LISTED ENTRIES:
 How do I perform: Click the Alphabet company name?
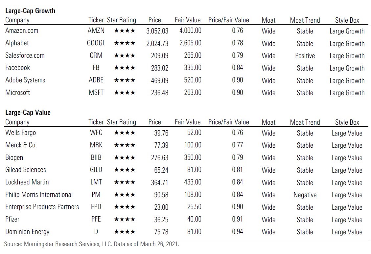(17, 43)
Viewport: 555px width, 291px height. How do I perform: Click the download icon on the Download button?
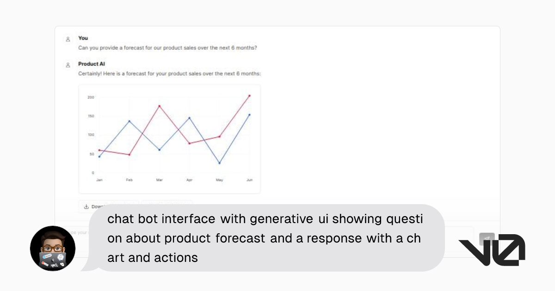pos(86,207)
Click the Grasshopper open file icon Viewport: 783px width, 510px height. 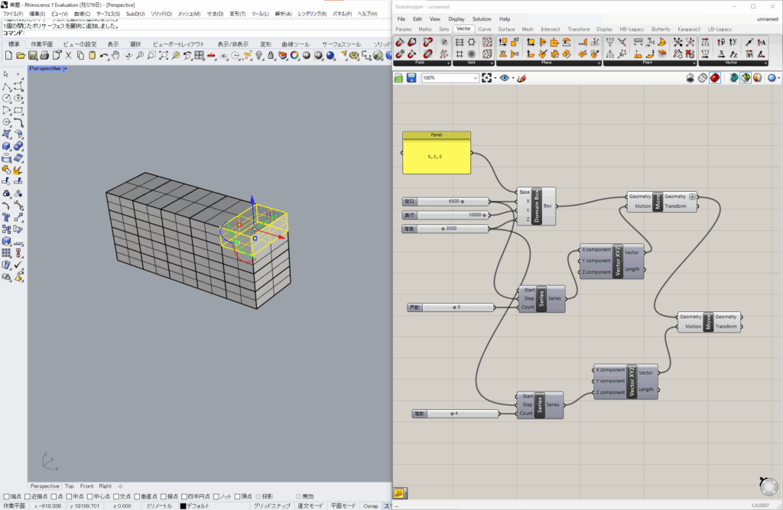click(399, 78)
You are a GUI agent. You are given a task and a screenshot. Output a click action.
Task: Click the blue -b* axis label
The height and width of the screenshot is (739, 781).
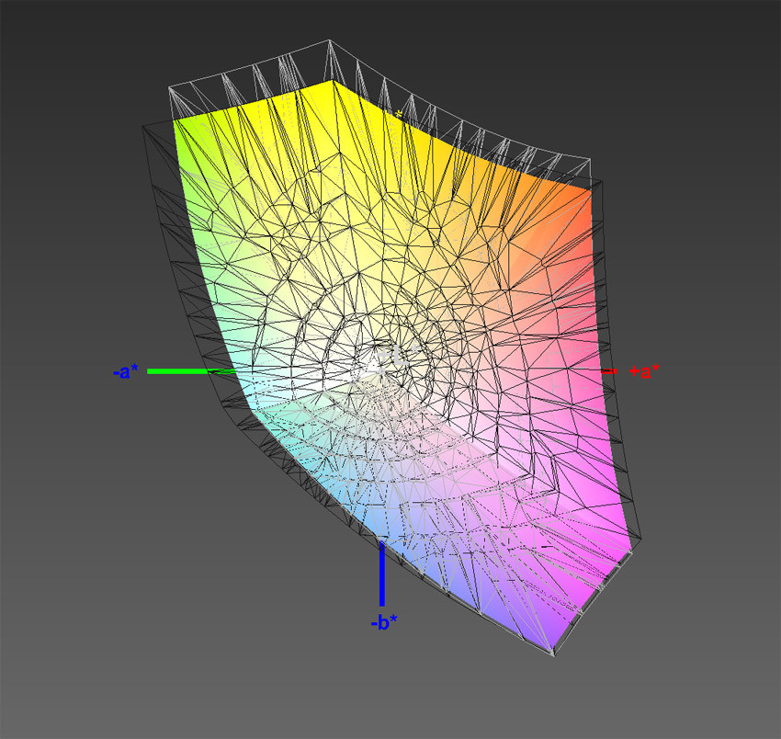383,622
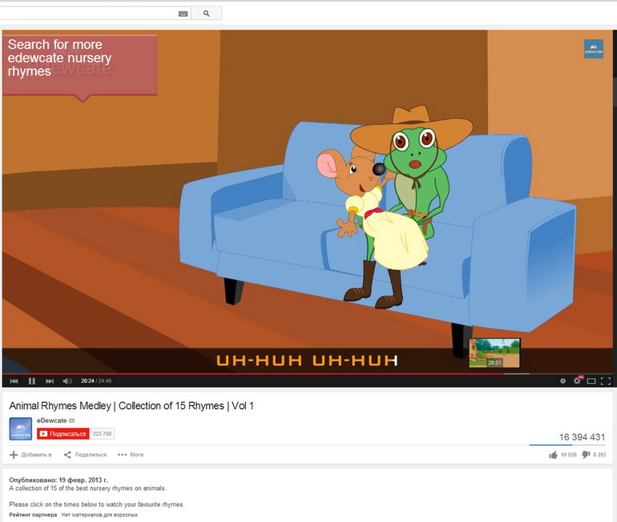Image resolution: width=617 pixels, height=522 pixels.
Task: Open the eDewcate channel name link
Action: coord(52,420)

EXERCISE DIRECTIONS: Beginning with the line that holds "Task: Click the blue -b* axis label", extract every line to the end of the material, exactly as it stands, and drop the pictures.

ANSWER BOX:
Task: Click the blue -b* axis label
The height and width of the screenshot is (739, 781).
383,622
Image resolution: width=617 pixels, height=522 pixels.
Task: Open the eDewcate channel name link
Action: coord(52,420)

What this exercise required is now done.